Background: Dexmedetomidine, an α(2)-receptor agonist, prolongs analgesia when used in neuraxial and IV blocks. We evaluated the effect of dexmedetomidine added to ropivacaine for tibial nerve block on the duration of the sensory blockade.
Methods: For this prospective, randomized, controlled, double-blind, crossover trial, 14 healthy volunteers were allocated to 2 groups. All volunteers received an ultrasound-guided tibial nerve block 4 to 5 cm proximally to the medial malleolus. In group R, 10 mL of 0.5% ropivacaine was injected for the block; in group RD, 10 mL of a solution containing 0.5% ropivacaine with 1 μg/kg of dexmedetomidine was administered. After the injection, monitoring of vital signs, evaluation of onset and resolution of sensory block, and level of sedation (Observer's Assessment of Alertness/Sedation scale) were performed. Three weeks later, the same procedure was repeated, but the study subjects were allocated to the other group in a crossover fashion. The primary end point was the duration of sensory blockade. The time and carryover effects were also evaluated. Secondary outcomes were the onset time and the presence of adverse effects such as hypotension, bradycardia, hypoxia, and sedation.

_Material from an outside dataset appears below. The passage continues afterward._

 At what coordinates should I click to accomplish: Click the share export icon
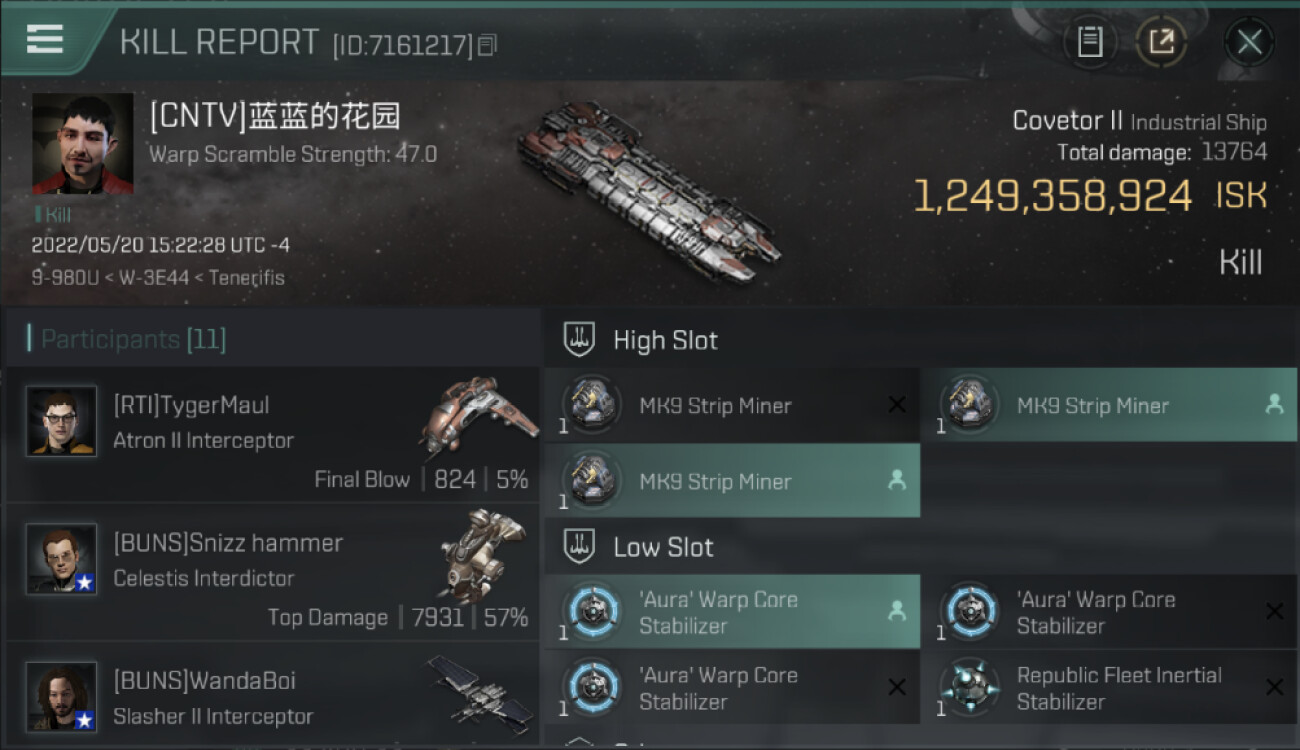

Results: Sensory blocks lasted longer in group RD than in group R (21.5 vs 16.2 hours; mean pairwise difference 5.3 hours [95% confidence interval: 3.9-6.7 hours]; P < 0.0001). Onset times were similar between groups. The mean systolic and diastolic blood pressure levels were stable throughout the study period in group R. In group RD, a noticeable decrease in systolic and diastolic blood pressure was observed between 60 and 480 minutes (P < 0.05); 2 volunteers experienced a 30% decrease in systolic blood pressure when compared with the baseline value as compared with none in group R. Heart rate was similar between groups except at 60 minutes (P < 0.01).
Conclusion: Dexmedetomidine added to ropivacaine for tibial nerve block prolongs the duration of sensory blockade with similar onset time. However, patients should be monitored for potential adverse effects such as hypotension, bradycardia, and sedation.